The etiology underlying the sparing of the previously irradiated skin from the expected cetuximab-induced skin rash in our patient is uncertain. In addition to the lack of follicular structures [17], another possible mechanism is the diminished number of EGFR expressing cells after radiation. Alternative hypotheses include stunted receptor function, diminished receptor sensitivity, or impaired transmembrane signaling.

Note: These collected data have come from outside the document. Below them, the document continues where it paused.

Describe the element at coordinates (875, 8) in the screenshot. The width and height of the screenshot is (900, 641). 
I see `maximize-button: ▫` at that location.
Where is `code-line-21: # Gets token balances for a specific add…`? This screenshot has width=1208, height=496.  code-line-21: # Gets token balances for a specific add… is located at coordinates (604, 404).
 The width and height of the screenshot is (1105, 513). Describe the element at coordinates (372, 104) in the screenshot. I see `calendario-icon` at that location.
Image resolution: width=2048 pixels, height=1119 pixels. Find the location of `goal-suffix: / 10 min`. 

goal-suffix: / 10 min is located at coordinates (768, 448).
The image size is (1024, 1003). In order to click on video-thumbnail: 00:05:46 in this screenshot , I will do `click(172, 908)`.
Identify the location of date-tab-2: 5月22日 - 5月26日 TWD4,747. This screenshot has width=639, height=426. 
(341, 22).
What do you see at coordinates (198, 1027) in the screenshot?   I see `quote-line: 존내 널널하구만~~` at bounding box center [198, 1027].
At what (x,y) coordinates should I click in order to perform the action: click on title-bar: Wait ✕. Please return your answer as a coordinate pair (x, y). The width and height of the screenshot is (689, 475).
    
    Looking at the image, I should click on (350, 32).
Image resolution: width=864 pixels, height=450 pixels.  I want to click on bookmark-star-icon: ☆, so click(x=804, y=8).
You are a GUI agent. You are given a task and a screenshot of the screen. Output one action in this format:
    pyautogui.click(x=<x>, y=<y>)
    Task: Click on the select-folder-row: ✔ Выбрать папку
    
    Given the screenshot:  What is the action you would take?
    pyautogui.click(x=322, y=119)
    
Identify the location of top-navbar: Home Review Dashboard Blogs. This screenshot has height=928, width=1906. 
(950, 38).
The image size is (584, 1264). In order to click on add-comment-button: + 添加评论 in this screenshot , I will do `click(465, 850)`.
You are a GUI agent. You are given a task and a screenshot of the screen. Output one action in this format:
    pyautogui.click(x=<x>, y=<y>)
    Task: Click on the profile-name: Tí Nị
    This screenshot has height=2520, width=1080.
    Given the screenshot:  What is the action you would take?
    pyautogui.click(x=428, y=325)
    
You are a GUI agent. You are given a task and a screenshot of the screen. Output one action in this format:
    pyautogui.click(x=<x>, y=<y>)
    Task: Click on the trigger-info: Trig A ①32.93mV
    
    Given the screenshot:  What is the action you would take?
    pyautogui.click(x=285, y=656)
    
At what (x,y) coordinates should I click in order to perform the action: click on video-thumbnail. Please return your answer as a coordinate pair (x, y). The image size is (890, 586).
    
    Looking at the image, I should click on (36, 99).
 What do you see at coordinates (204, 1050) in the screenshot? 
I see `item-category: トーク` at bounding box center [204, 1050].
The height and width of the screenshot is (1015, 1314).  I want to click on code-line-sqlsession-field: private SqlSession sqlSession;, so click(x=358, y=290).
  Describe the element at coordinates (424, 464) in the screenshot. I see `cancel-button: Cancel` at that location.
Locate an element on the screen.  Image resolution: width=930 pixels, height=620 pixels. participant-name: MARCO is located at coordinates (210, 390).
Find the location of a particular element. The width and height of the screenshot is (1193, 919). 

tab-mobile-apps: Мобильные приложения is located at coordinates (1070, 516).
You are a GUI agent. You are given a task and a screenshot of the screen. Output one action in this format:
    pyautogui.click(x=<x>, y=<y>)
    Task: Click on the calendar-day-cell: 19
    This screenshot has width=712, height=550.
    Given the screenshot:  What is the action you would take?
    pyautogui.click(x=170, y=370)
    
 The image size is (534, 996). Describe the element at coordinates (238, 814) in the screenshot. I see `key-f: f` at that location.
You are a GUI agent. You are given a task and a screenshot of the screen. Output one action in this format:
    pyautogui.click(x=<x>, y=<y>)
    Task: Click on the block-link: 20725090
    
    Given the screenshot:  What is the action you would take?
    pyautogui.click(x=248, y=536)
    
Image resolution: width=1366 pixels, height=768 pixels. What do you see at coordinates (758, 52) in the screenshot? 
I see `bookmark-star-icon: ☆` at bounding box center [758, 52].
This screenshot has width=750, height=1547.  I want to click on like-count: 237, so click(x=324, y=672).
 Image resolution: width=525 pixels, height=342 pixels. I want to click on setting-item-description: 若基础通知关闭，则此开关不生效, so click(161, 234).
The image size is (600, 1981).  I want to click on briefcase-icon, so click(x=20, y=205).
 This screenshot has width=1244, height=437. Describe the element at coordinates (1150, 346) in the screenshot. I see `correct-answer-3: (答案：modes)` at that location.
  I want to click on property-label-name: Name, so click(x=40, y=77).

In addition, because the severity of the skin rash has been associated with treatment efficacy [7], one should consider the possibility that the therapy may not be as beneficial in the absence of a skin reaction. Our patient had a recurrence in a previously irradiated area where skin sparing was noted during his re-irradiation. Despite the re-irradiation and subsequent surgical resection he proceeded to develop a recurrence in the same area. He is now deemed unresectable and is undergoing palliative chemotherapy. Although we should be cautious in the use of concurrent epidermal growth factor inhibitors in the radiation treatment of recurrences in previously irradiated areas, further research at the molecular level is necessary to obtain a better understanding of the etiology and variability of the skin toxicity induced in patients undergoing combined therapy.

Competing interests

The authors declare that they have no competing interests.

Authors' contributions

MK conceived the idea, did the literature search and prepared the manuscript. SV and SP provided critical review of the manuscript and research guidance. All authors have read and approved the final manuscript.

Consent

Written informed consent was obtained from the patient for publication of this case report and accompanying images. A copy of the written consent is available for review by the Editor-in-Chief of this journal.